#### Task prompt:
These records contain pictures, which must be left out; copy exactly the lines from the one with "The height and width of the screenshot is (786, 1358)." up to and including the one with "Task: Click the".

#### Study material:
^^^^

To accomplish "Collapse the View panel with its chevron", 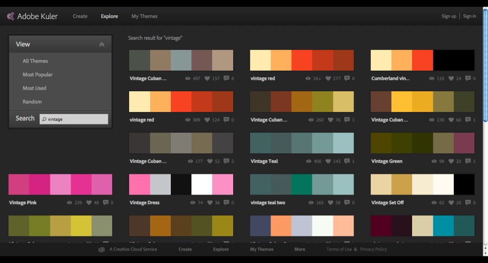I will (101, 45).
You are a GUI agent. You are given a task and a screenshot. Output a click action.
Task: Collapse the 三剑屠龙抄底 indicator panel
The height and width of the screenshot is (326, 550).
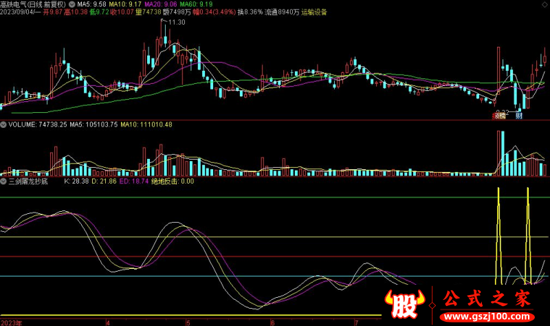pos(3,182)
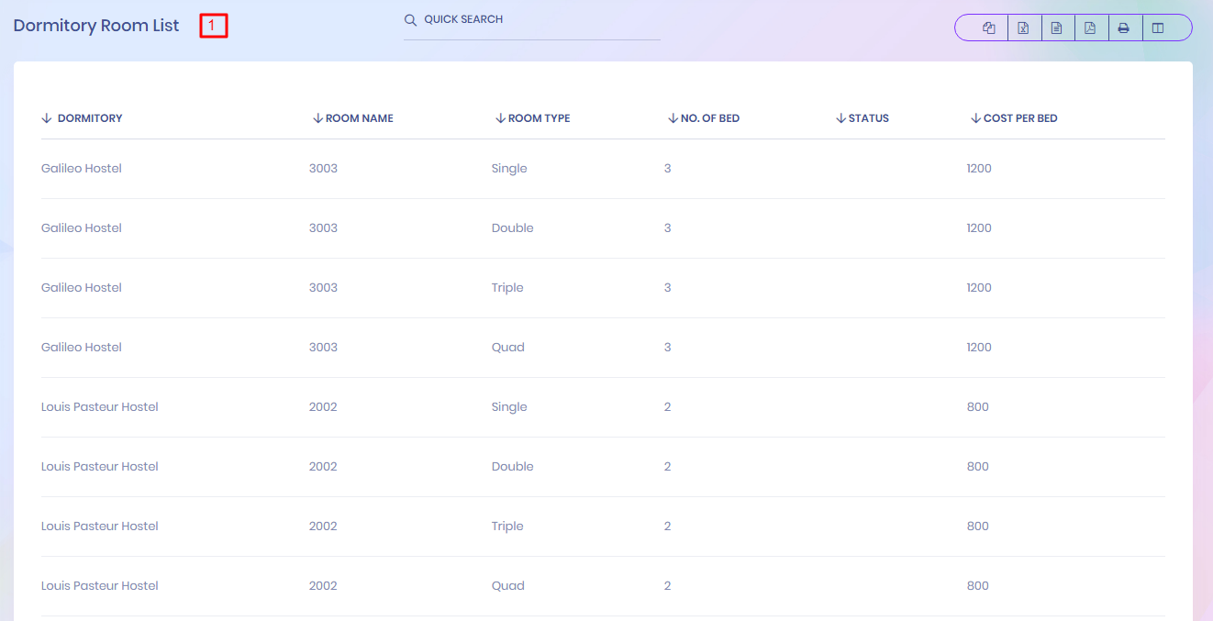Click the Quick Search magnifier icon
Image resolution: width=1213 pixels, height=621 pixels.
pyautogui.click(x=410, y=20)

^^^^

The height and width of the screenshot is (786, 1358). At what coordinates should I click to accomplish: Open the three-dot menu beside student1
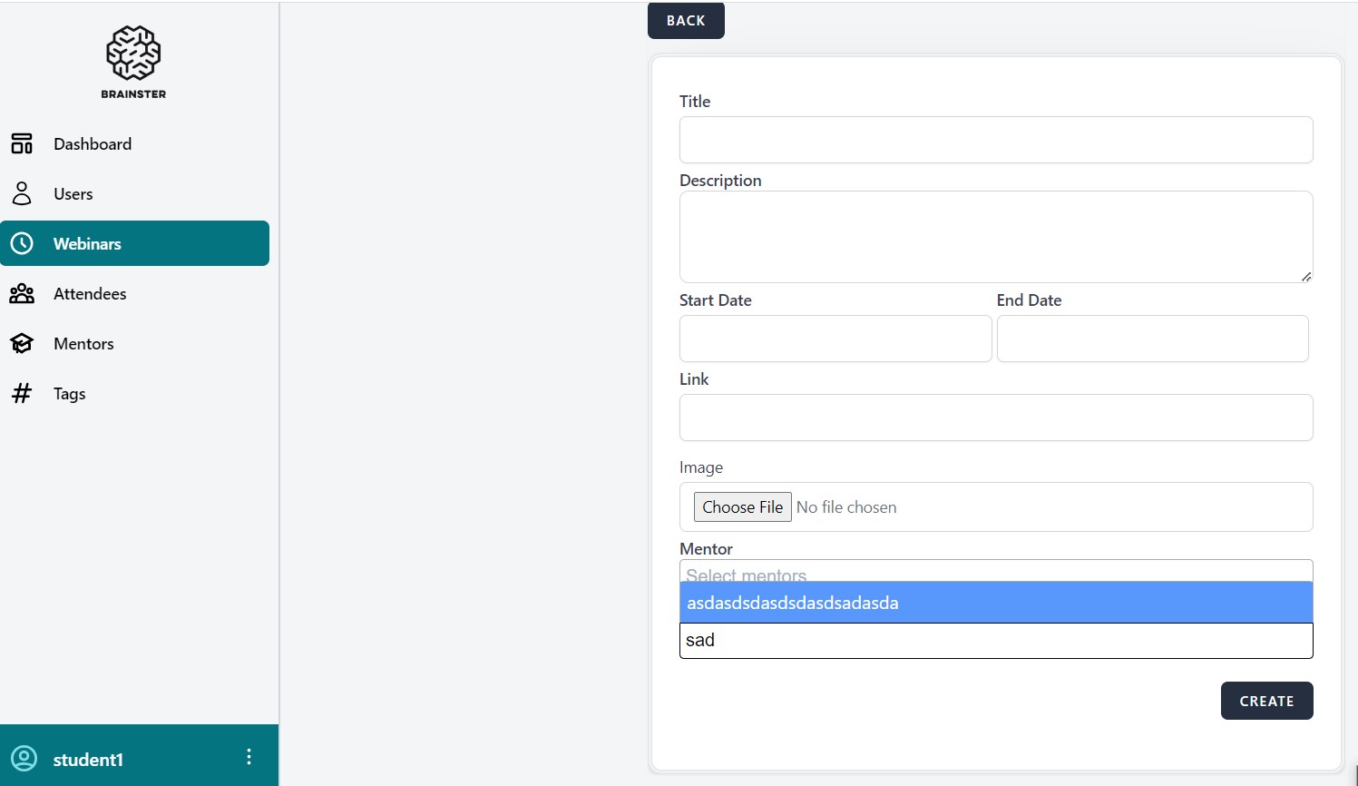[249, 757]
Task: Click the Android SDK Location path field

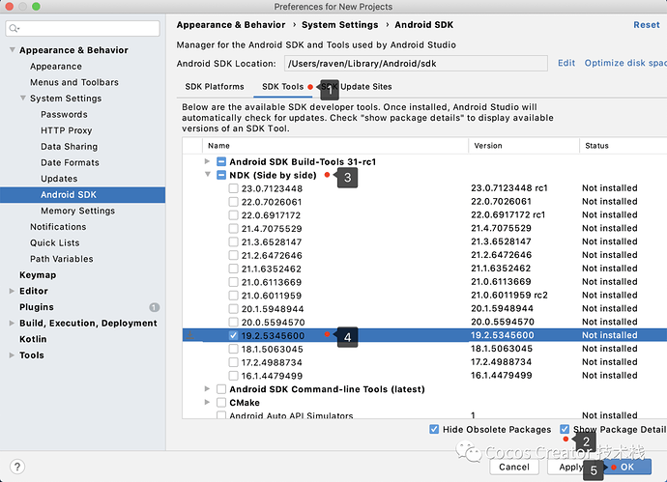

^^^^

#### Response to this task:
The height and width of the screenshot is (786, 1358). At what coordinates should I click to accomplish: Open the three-dot menu beside student1
[249, 757]
Task: Click the Android SDK Location path field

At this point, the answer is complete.